Problem to solve: Among the entries below, only the lines starting at the one with "La carta di Amalfi traforata (88, 207)" and ending at the one with "[X-twitter] (51, 2434)", both included, are to be printed exactly.

Available data:
__________________________________________________
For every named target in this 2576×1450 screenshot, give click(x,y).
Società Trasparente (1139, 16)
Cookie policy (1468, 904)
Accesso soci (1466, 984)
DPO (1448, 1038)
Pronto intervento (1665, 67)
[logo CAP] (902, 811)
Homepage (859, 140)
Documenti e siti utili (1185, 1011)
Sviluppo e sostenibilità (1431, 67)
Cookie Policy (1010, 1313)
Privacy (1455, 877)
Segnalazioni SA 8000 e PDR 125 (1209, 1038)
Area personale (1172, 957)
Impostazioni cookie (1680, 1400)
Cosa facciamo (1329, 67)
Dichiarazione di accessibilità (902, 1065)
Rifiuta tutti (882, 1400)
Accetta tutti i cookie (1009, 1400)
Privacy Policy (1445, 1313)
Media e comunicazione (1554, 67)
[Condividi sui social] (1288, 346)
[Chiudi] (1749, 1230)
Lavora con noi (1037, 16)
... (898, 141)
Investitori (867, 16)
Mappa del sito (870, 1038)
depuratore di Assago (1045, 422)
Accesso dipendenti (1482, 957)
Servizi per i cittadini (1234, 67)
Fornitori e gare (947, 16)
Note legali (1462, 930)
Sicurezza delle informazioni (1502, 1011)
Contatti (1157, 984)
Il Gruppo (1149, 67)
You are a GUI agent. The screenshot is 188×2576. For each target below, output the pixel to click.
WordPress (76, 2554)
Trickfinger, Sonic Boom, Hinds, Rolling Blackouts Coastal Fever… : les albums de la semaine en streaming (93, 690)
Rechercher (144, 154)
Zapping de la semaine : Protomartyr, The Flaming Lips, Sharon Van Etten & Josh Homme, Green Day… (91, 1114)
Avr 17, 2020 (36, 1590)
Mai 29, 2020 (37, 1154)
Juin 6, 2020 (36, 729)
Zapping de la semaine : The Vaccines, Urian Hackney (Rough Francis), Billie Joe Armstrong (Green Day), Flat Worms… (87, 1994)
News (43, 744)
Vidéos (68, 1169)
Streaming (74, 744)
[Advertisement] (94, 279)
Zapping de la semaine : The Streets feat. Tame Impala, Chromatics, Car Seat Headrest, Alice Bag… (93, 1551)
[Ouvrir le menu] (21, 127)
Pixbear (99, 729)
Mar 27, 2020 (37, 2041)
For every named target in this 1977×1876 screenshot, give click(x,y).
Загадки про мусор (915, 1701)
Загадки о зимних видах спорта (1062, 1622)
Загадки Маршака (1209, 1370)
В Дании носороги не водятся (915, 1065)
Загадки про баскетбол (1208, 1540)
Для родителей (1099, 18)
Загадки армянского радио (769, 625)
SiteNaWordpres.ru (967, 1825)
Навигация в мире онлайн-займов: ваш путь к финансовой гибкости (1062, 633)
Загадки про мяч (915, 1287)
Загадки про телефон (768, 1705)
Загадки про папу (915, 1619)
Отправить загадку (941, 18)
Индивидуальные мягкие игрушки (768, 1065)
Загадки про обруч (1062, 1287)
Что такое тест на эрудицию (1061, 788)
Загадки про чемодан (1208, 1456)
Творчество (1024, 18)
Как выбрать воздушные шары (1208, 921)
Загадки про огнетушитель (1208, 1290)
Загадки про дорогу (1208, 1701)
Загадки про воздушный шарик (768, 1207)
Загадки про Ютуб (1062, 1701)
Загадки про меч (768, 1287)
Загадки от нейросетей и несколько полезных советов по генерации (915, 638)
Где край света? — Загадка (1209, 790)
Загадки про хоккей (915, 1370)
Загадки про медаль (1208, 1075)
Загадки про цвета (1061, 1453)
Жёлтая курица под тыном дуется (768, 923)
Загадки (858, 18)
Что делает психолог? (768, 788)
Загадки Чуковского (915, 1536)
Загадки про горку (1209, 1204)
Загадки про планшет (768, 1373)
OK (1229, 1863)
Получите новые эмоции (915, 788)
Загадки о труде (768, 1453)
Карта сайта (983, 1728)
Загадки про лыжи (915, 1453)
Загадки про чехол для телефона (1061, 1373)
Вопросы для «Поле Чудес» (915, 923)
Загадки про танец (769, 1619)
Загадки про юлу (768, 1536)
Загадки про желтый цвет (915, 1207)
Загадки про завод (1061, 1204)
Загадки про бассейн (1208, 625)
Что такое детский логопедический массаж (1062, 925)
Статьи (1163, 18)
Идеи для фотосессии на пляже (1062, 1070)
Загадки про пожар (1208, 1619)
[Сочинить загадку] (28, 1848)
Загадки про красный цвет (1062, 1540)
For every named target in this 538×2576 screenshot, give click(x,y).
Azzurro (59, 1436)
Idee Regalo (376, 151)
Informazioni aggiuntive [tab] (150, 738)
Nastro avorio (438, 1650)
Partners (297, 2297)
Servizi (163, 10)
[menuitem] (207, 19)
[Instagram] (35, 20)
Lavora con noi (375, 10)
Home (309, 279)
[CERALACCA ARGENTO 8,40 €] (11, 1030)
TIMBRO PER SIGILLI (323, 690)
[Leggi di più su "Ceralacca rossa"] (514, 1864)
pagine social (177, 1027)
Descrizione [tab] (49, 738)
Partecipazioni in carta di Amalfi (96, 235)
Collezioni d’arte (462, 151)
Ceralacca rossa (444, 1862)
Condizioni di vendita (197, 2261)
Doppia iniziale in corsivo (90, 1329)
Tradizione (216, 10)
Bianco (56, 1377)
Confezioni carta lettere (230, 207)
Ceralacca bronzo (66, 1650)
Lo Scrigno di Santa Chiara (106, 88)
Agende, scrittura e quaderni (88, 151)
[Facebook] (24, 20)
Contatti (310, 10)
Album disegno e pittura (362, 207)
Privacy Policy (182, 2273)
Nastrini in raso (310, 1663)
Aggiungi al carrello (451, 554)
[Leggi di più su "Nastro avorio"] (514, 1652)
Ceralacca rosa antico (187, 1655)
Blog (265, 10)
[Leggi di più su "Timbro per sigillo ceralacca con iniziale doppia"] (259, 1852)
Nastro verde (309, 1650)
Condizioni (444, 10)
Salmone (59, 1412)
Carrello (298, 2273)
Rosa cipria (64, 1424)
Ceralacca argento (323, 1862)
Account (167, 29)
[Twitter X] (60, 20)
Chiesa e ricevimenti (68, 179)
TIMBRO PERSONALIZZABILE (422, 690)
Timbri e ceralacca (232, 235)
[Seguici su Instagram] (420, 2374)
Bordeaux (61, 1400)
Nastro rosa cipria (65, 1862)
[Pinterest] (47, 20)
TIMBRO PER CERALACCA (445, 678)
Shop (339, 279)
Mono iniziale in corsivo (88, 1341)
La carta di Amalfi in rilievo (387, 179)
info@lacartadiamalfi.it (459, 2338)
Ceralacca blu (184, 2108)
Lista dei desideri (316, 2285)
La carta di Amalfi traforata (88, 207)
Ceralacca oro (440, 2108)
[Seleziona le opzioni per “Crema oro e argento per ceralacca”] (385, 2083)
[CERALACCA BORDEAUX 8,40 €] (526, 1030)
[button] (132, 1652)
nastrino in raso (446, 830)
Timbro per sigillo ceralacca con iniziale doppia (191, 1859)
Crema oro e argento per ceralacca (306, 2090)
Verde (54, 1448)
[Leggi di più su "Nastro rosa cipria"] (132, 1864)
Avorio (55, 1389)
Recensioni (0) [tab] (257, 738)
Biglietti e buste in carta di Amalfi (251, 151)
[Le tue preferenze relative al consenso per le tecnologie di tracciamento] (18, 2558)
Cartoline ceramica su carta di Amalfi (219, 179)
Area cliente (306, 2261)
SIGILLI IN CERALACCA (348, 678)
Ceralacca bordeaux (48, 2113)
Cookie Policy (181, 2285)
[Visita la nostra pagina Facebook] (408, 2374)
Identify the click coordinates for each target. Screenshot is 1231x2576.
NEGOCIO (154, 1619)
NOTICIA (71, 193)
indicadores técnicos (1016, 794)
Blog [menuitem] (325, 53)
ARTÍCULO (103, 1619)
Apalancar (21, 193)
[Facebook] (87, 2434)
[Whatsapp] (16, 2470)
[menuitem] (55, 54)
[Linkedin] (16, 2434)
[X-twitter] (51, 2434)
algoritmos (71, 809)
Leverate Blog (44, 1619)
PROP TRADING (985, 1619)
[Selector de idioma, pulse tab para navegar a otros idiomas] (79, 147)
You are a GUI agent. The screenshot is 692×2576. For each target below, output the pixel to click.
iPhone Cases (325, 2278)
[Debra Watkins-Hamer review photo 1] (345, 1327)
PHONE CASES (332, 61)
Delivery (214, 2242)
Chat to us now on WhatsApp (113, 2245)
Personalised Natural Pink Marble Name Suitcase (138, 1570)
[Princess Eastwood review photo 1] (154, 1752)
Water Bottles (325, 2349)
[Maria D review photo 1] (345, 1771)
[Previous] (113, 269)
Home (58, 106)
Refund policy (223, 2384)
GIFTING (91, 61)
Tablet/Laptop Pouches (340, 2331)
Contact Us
__________________________________________________
Answer space:
La carta di Amalfi traforata (88, 207)
Ceralacca oro (440, 2108)
[Seleziona le opzioni per “Crema oro e argento per ceralacca”] (385, 2083)
[CERALACCA BORDEAUX 8,40 €] (526, 1030)
[button] (132, 1652)
nastrino in raso (446, 830)
Timbro per sigillo ceralacca con iniziale doppia (191, 1859)
Crema oro e argento per ceralacca (306, 2090)
Verde (54, 1448)
[Leggi di più su "Nastro rosa cipria"] (132, 1864)
Avorio (55, 1389)
Recensioni (0) [tab] (257, 738)
Biglietti e buste in carta di Amalfi (251, 151)
[Le tue preferenze relative al consenso per le tecnologie di tracciamento] (18, 2558)
Cartoline ceramica su carta di Amalfi (219, 179)
Area cliente (306, 2261)
SIGILLI IN CERALACCA (348, 678)
Ceralacca bordeaux (48, 2113)
Cookie Policy (181, 2285)
[Visita la nostra pagina Facebook] (408, 2374)
Identify the click coordinates for each target. Screenshot is 1231x2576.
NEGOCIO (154, 1619)
NOTICIA (71, 193)
indicadores técnicos (1016, 794)
Blog [menuitem] (325, 53)
ARTÍCULO (103, 1619)
Apalancar (21, 193)
[Facebook] (87, 2434)
[Whatsapp] (16, 2470)
[menuitem] (55, 54)
[Linkedin] (16, 2434)
[X-twitter] (51, 2434)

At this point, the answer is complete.